Labour would oppose Monday's motion so the PM "doesn't have to dabble" with euroscepticism, Mr Miliband said.
"There is no need for a nod and wink" from the PM to the 70 or so Tory MPs who want a referendum on UK membership of the European Union, he told the BBC.
Mr Cameron says solving the euro crisis is his priority, not a referendum.
International Development Secretary Andrew Mitchell told the BBC's Politics Show solving the eurozone financial crisis and bringing in the referendum "lock" on any future transfers of powers to Brussels were government priorities on Europe.
Defence Secretary Philip Hammond had earlier confirmed that Conservative MPs would face a three line whip - the strongest order a party can give its MPs - to vote on Monday against the motion calling for a referendum to be held on the UK and the EU.

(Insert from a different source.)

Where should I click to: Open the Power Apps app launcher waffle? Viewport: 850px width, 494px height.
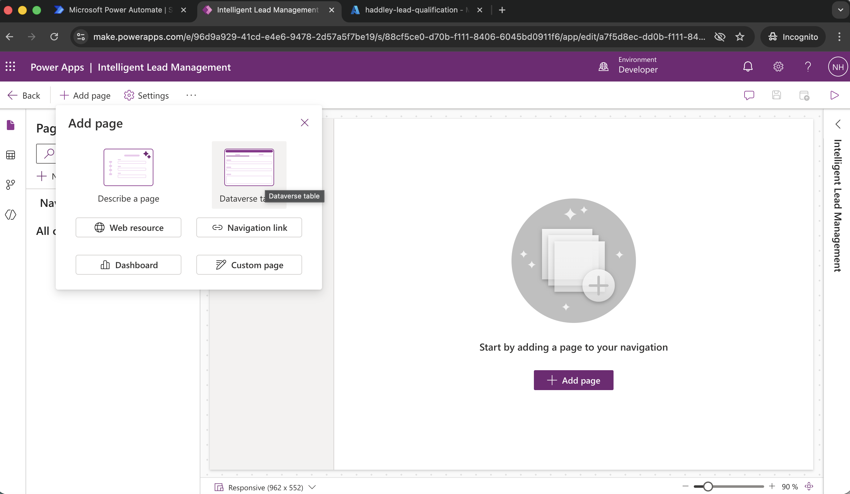click(10, 67)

Mr Hammond said that despite unhappiness amongst some Tory backbenchers and the threat of some front bench resignations "the three line whip remains because the motion is contrary to government policy".
Mr Miliband told BBC One's Politics Show Mr Cameron "has appeased the eurosceptics in his party - he has brought tomorrow's events on himself".
'One of them'
"He's the person who at the election was saying let's renegotiate our whole relationship with Europe.
"It's no wonder that his backbenchers are disappointed because he has been pretending for a long time that he is one of them."
He said that agreeing to hold a referendum on the UK leaving the EU would send a negative signal around the world, hit economic confidence and cause uncertainty at a time of economic difficulty.
Mr Miliband said that he did not think the European Union had too much power, but criticised the way that power was sometimes exercised.
He also criticised Mr Cameron's decision not to attend a eurozone meeting later this week, contrasting it with Gordon Brown's decision to attend eurozone meetings during the credit crunch when Labour was in power.
Mr Miliband declined to rule out the possibility of the UK adopting the euro as its currency in the future if he was prime minister.
He said that it would be "very, very unlikely... I don't think it's going to happen. It depends how long I am prime minister for, but I can't see it in the foreseeable future".
The Conservatives, the Lib Dems and Labour will all ask their MPs to oppose the motion calling for a referendum to be held on UK membership of the EU.
The motion calls for a referendum by May 2013 and says the public should have three options put to them in the nationwide vote - keeping the status quo, leaving the EU or reforming the terms of the UK's membership of the EU.
A large number of MPs are expected to back the proposal, which was put forward by Tory David Nuttall, although a vote in favour would not be binding on the government.
In the coalition agreement, the Conservatives and the Lib Dems, a traditionally pro-European party, agreed to "ensure that the British government is a positive participant in the European Union, playing a strong and positive role with our partners".